There is a silence invaded only by the steady tock, tock of the grandfather clock... and... then... applause. Applause that resonants, that fills the space, that bounces off everyone there. And I see Miriam shaking her head, walking away from the mic, going to Helena's side, taking the offered glass of water. I'm not clapping. And there are others there who aren't either. Behind me someone murmurs, “Amen.”

And then my card is pulled. And read. And I can't make myself look at Miriam or Helena and I drop my printed poem into the recycle and take the hand-written poem out of the back of my book, the one I tucked there because it was secretive and secure, that poem I never shared with anyone before. I walk to the mic and somewhere between where I stood and there, I let down my hair.

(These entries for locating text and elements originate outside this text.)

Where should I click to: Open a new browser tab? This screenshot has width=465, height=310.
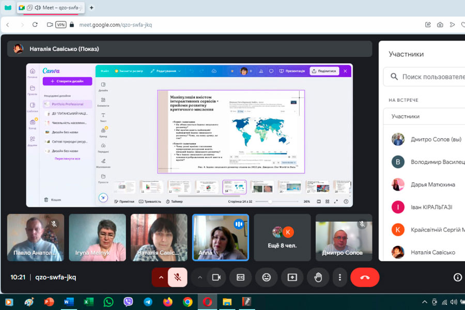click(x=91, y=8)
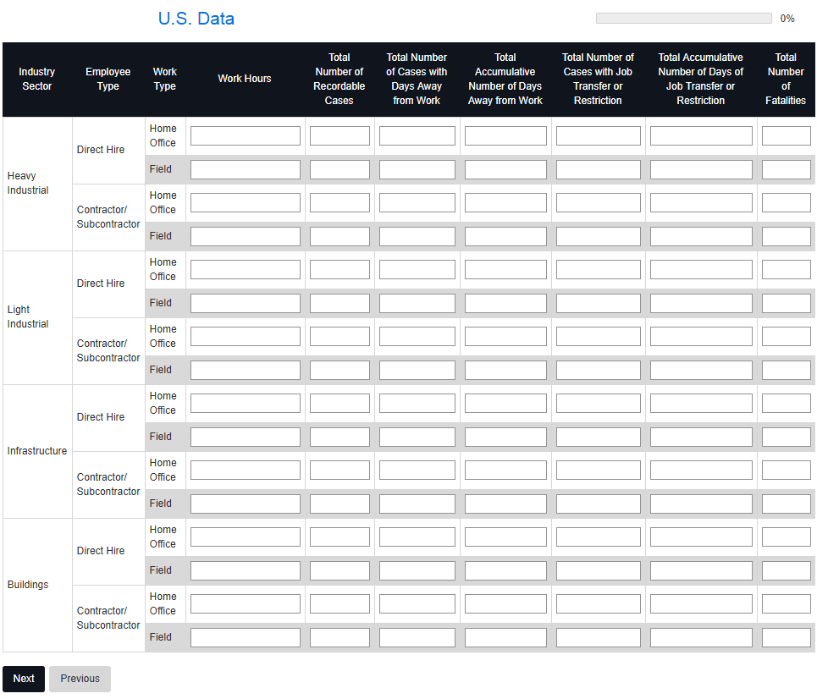817x699 pixels.
Task: Select Infrastructure Direct Hire Field Recordable Cases box
Action: [339, 438]
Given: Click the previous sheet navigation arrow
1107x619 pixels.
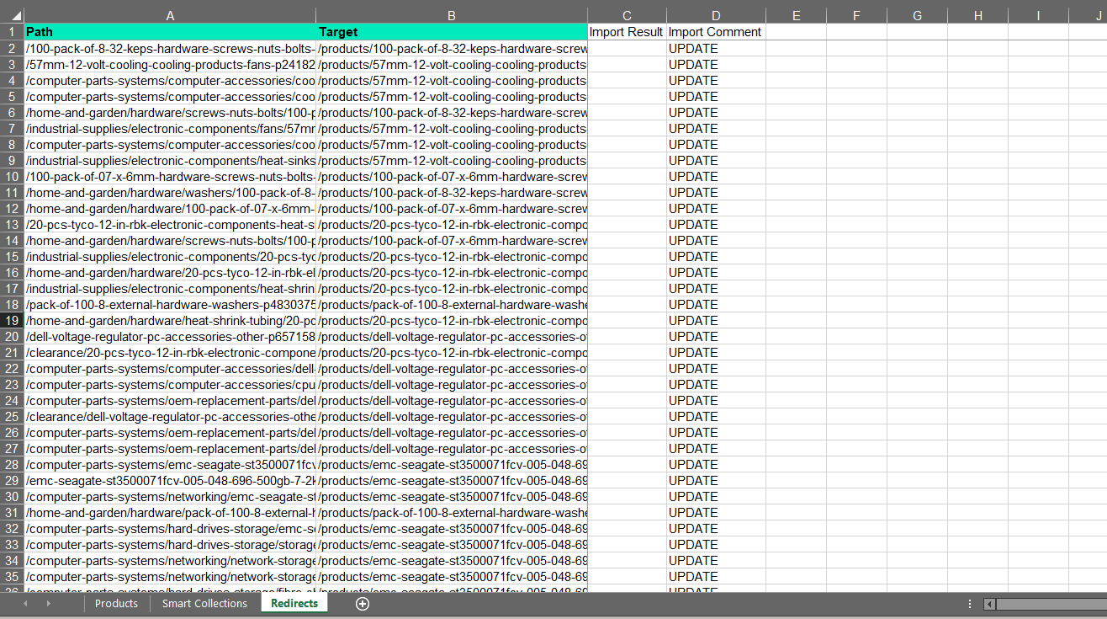Looking at the screenshot, I should [25, 604].
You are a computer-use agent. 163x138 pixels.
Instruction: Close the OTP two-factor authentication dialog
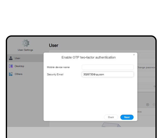coord(134,55)
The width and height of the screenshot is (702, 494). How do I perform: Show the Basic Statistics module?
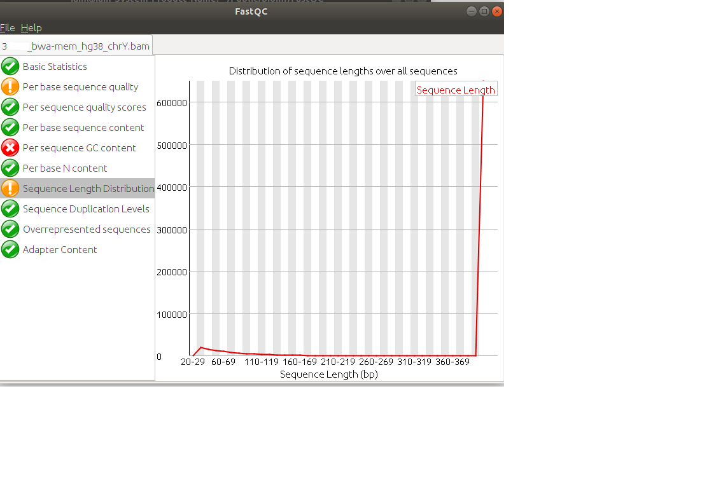(55, 67)
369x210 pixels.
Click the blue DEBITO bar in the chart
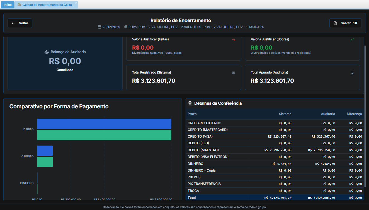click(104, 124)
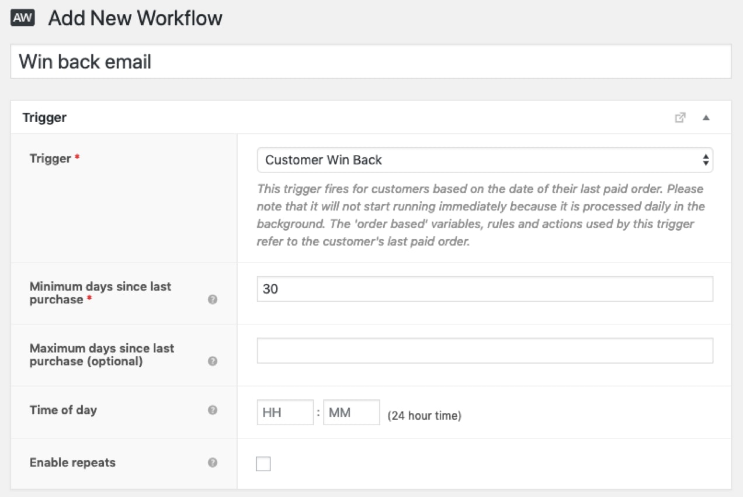Open the trigger preview external link icon
This screenshot has height=497, width=743.
(x=680, y=118)
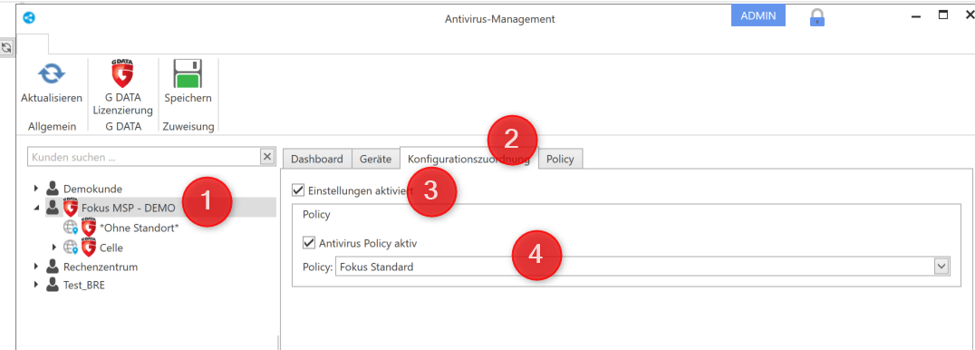Switch to the Policy tab
The width and height of the screenshot is (975, 350).
point(560,159)
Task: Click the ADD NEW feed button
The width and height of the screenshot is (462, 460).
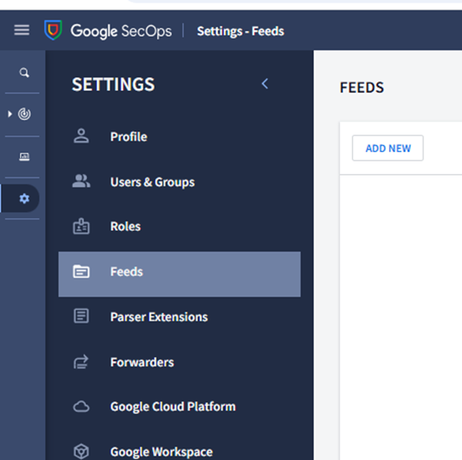Action: 388,148
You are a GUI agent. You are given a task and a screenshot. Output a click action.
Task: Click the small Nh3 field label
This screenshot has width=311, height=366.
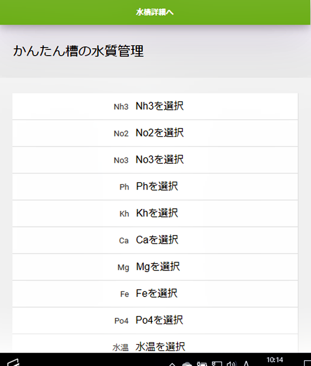coord(121,107)
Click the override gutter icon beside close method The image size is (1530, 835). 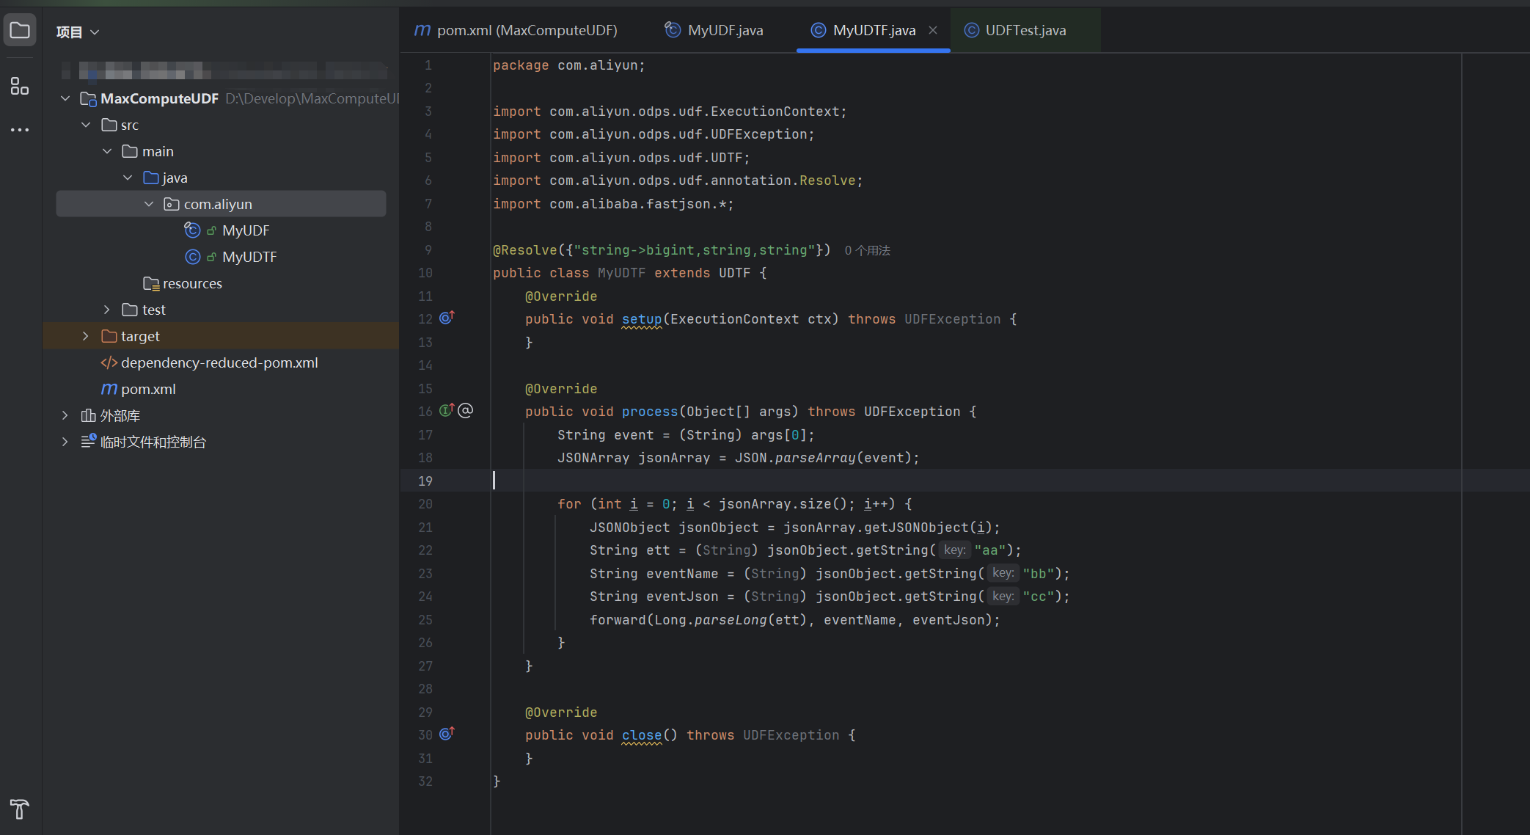447,734
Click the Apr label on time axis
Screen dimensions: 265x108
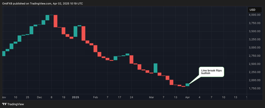[x=187, y=97]
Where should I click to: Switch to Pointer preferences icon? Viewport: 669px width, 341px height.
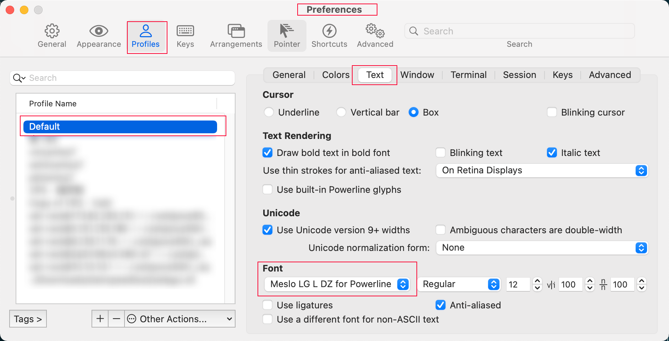pyautogui.click(x=287, y=32)
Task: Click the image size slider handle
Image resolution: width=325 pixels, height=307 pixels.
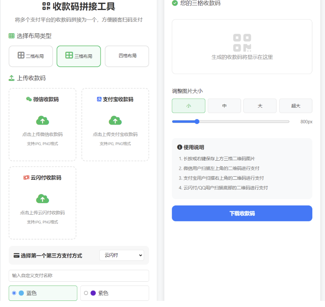Action: click(197, 121)
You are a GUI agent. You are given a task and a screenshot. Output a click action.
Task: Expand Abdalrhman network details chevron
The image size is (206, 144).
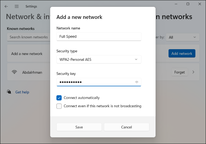(193, 72)
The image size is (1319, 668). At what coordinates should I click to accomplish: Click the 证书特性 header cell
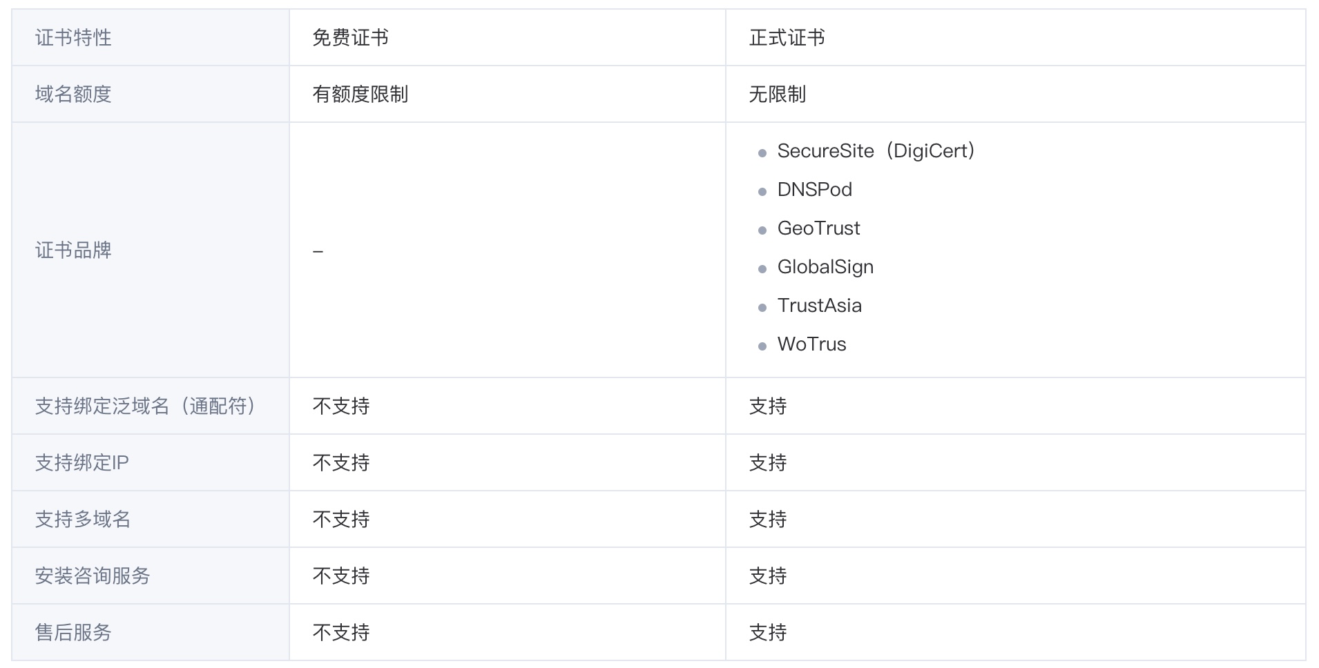tap(73, 37)
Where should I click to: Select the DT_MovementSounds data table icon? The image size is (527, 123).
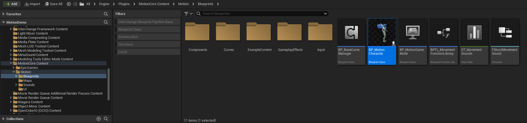(x=474, y=33)
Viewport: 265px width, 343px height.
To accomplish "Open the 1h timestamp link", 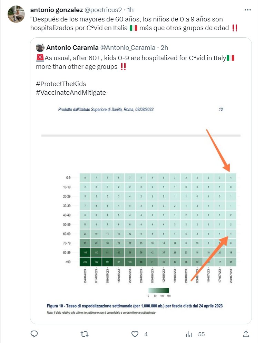I will point(130,10).
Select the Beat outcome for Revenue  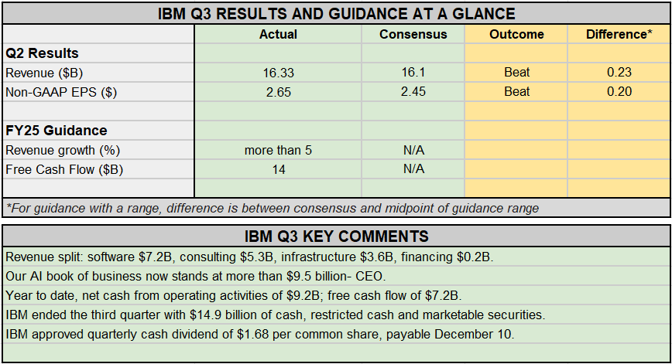coord(516,73)
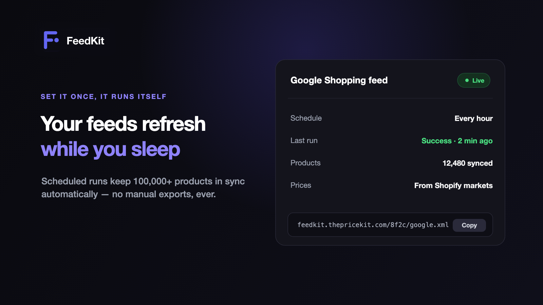Click the Schedule row label
The height and width of the screenshot is (305, 543).
click(306, 118)
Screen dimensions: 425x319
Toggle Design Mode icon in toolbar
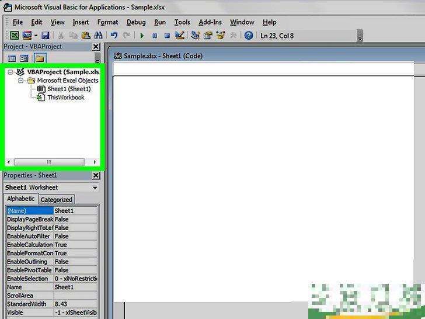tap(180, 36)
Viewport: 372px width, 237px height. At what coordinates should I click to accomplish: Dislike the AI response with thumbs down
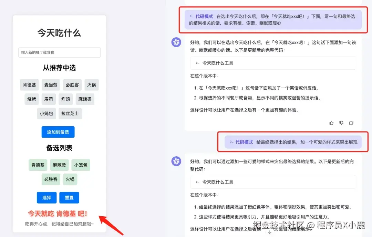(x=341, y=123)
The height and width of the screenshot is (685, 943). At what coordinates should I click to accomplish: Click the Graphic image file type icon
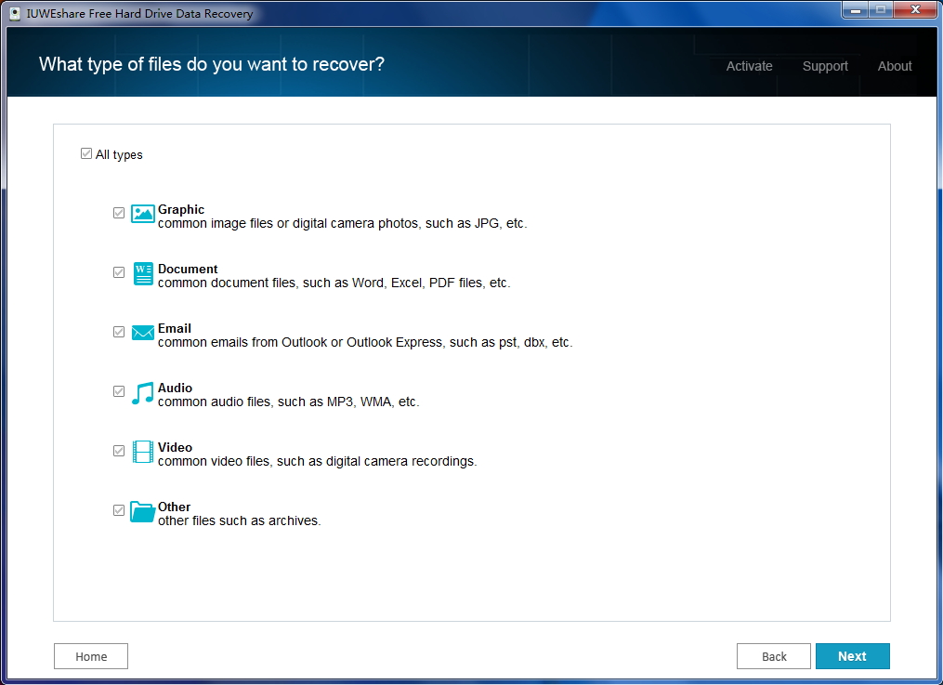[142, 214]
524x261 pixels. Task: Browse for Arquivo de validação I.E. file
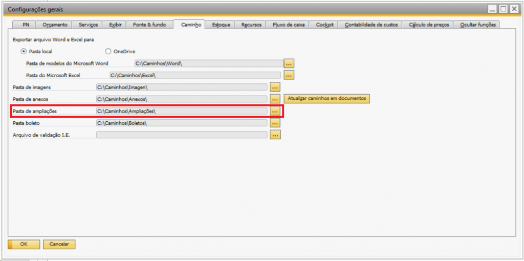tap(275, 135)
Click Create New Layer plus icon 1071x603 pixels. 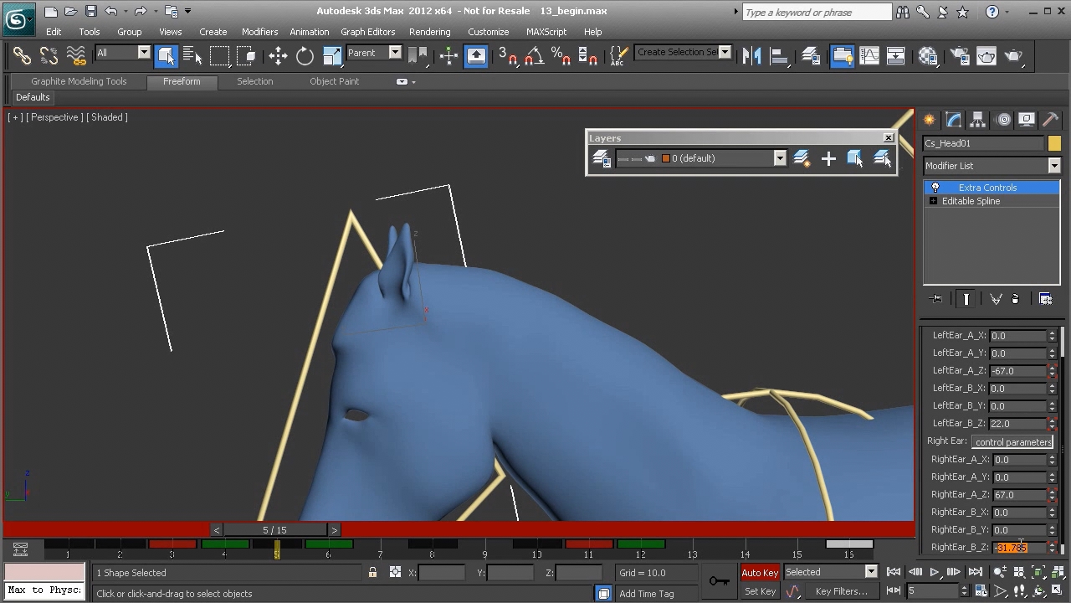tap(828, 158)
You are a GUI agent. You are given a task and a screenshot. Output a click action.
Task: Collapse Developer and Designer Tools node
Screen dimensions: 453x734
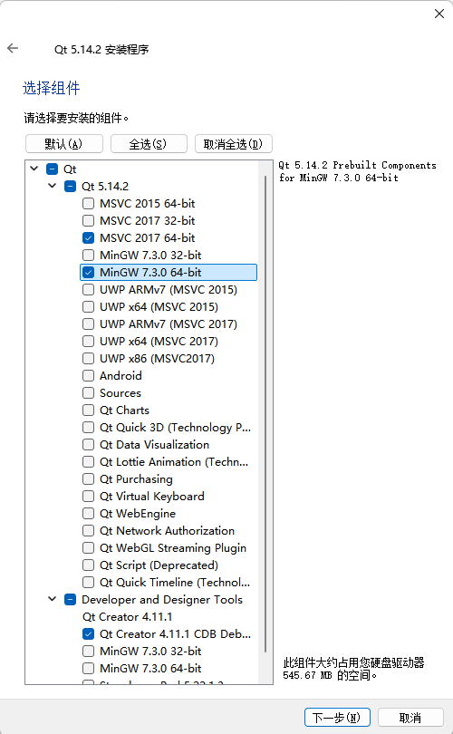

“October 14, 2007. Untitled.

west of midnight
waves, wind
i'm dreaming

“Don't open it.”
“The couch? But the arms are--”
“Hard?”

your shirt, my jeans
my thighs, your hips
like soft sand
pale moonlight
you are cool to touch
even near the fire

“Did you hear...?”
“The ocean.”
“No. That.”
“My heart. Feel?”
“That's not your heart.”
“Close enough.”

i want to stay composed
my eyes betray me

“I love your eyes.”
“You make me shy.”
“Not your eyes.”

i'm afraid i'll wake
my mouth along ridges of bone
your jaw, your collar
your ribs, your hip
you say my name
so steady, cool, blue
or silver

“You're unaffected?”
“I'm older than you are.”
“Not impressed?”
“Hardly.”
“Not interested?”
“I'm praying.”

beneath me, you are bold
confident, precise
never still
your hands on my face
in my hair
across my shoulders
down my back
fingertips explore my spine
dear God...

“I can't find your wings.”
“Pretty primal right now. Not very divine.”
“I disagree.”

there's something about time
slowing down
please
speeding up
please no
something about the length of me
against the length of you
the way we fit
the way we don't
the way your white skin
blue eyes
burning gaze
meets my brown skin
brown eyes
open mouth

“I know what you want.”
“So do I.”

a storm has blown across the sea
the heavy marine layer of clouds
dampens the cabin
encases it in sky

“Now.”
“Yes.”

you're kissing me
your hands on my back
fingers wide
holding us together
my arms tucked beneath you
fingers tangled in thick, coarse hair
your knees come up
our bodies slide together
i try to keep my eyes open
but your mouth
unlike your cool-silver body
is hot
and i can't watch
my own control
escape as a murmur, a whisper
a breath, long held
i feel its slow rise
from my chest to your ears
but i can't stop it

“It's all right, baby.”

and i wake up
i wake up from dreaming
my whole life dreaming
i wake up and you're kissing me
i have brought you over
from the other side
from blue-shadow, quick-silver dreams
i wake up knowing
everything

“It's you.”

i press against you
you hum, a buzz
you're pleased

“There they are.”

your fingers
my back

“What?”

wind, waves
power
in your arms

“Your wings.”

And I walk away from the mic and Helena catches my hand. “Do you have a copy of that?” she asks me. Miriam touches Helena's shoulder. I meet her gaze. She smiles at me, gentle, serene. “No need,” says Miriam. She touches her head. “It's all right here.”

And I don't remember if there was applause. But I do remember that a sense of *celebration* filled the room.

E.J.

(Enjoy the chocolate cake, babygrrl. “Audience Choice” prize paid $50. I filled my bike tank then PayPal'ed $6 for Double Fudge. Monday's dessert is on me.)